Meeting Pandemic Era Digital Service Needs with Colocation
July 20, 2020New York and New Jersey colocation facilities have met the changing needs and the uptick in colocation usage during the Tristate area’s worst phase of the COVID-19 outbreak. But the reality of the pandemic’s long-term implications for permanent remote work, telehealth, distance education, and more are now becoming clear. This shift is once again redefining the role of colocation services in New Jersey once gain for businesses.
In the broader pandemic picture across the country, over 30 states are now identified as COVID-19 hotspots. The tristate area has imposed a 14-day travel quarantine for anyone entering the area from these states. While prudent from a health perspective, this puts yet another burden on businesses that now must rely on teleconferencing to do business with others from outside the area because of the quarantine rule.
Businesses internally realize that there may be more benefits to making remote work permanent where possible with 54% of leaders making remote work a permanent option where possible according to a PwC survey. Healthcare and education are just two sectors that are scrambling to meet bandwidth, server, and cloud connectivity demands to support expanded telehealth and distance learning needs due to the pandemic.
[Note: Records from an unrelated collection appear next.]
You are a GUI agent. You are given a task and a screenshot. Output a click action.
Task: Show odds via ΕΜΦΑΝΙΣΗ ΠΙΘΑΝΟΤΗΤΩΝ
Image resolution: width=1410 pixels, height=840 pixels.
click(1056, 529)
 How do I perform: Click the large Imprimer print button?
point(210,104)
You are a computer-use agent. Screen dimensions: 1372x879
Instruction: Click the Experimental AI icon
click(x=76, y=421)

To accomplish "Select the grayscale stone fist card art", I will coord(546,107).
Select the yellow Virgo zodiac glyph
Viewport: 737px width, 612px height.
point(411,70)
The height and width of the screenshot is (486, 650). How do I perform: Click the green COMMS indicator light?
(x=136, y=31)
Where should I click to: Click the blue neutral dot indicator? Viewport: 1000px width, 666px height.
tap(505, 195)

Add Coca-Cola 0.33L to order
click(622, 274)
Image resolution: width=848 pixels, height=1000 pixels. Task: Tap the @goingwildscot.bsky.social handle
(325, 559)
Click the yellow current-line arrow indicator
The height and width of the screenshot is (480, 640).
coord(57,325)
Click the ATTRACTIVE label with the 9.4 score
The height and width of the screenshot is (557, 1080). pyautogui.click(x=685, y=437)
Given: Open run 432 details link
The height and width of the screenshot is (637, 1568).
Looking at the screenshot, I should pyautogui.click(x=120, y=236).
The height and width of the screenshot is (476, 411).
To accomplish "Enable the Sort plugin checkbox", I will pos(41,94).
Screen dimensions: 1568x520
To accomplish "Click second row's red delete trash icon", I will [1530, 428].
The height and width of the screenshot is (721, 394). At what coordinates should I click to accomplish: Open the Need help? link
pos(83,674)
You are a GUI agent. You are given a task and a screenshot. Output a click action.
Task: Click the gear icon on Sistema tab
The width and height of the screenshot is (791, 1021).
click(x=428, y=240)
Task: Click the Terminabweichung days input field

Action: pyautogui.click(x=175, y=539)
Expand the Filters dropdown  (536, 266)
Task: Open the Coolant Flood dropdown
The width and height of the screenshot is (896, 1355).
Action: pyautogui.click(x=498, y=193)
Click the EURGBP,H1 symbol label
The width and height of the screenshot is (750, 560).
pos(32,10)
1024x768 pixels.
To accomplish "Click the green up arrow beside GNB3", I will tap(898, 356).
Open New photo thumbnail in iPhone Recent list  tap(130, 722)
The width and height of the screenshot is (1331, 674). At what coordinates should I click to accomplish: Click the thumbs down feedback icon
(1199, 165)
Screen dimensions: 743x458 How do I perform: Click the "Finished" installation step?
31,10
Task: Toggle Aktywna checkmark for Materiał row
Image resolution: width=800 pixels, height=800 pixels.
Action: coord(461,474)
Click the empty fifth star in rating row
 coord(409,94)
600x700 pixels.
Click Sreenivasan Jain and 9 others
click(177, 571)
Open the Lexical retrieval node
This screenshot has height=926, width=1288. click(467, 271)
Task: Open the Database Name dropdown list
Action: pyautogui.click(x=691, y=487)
Healthcare’s need for real-time, patient interaction, and health data, through telemedicine is part of the new normal for improving patient care and outcomes. Many facilities understand that server capacity, bandwidth, and interconnectivity are vital to changing needs and uninterrupted connections for telehealth.
To relieve the burden on internal data centers, many business sectors are turning to server colocation in New York and New Jersey to meet that fluctuating need. The leading New York and New Jersey colocation facilities provide crucial business continuity and disaster recovery services along with broad connectivity services to cloud providers and remote hands. This will all play a part in enabling countless business sectors to meet endpoint connectivity challenges, business continuity, and downtime prevention while minimizing travel and health concerns for internal IT teams.
Primary to post-secondary education institutions are being challenged as they look to a present and long-term future of remote education where internal data centers may not be up to handling the load. The bandwidth and server capacity needs for remote learning solutions and online learning access portals will be a challenge for the foreseeable future. With physical distancing seemingly here to stay for some time, these institutions need cost effective ways to fulfill education needs.
The needs for education, business, and healthcare will require ramping up capacity to ensure IT infrastructure can meet demand for future services such as telehealth, teleconferencing, remote collaboration/application access, and virtual learning. Investment in server colocation in New Jersey and New York along with cloud migration and connectivity are the answer for many sector businesses operating regionally and globally.
Businesses and individuals are being forced to adopt collaboration and communication technologies. They also face the need to ramp up their cloud native and autoscaling strategies, which are critical for the eCommerce sector.
Leading New York and New Jersey colocation providers are in the best position to support online retailer needs for handling increased eCommerce traffic in a cost effective, streamlined, and scalable way. This is crucial to avoiding over- and under-provisioning that can be costly in terms of missed customer fulfillment and unused excess server capacity. Besides providing server colocation in New Jersey and New York, these leading facilities can deliver cloud support services for fluctuating needs affecting eCommerce and other business and education sectors.
Regardless of sector or size, the need for businesses to meet changing needs goes well beyond any localized customer base or offices. By partnering with Telehouse New York and New Jersey colocation facilities, these sectors can meet the broader needs for direct cloud on-ramps, virtualization, bandwidth, and remote IT support. These services can help the business maintain control while still meeting the needs in a socioeconomic pandemic landscape.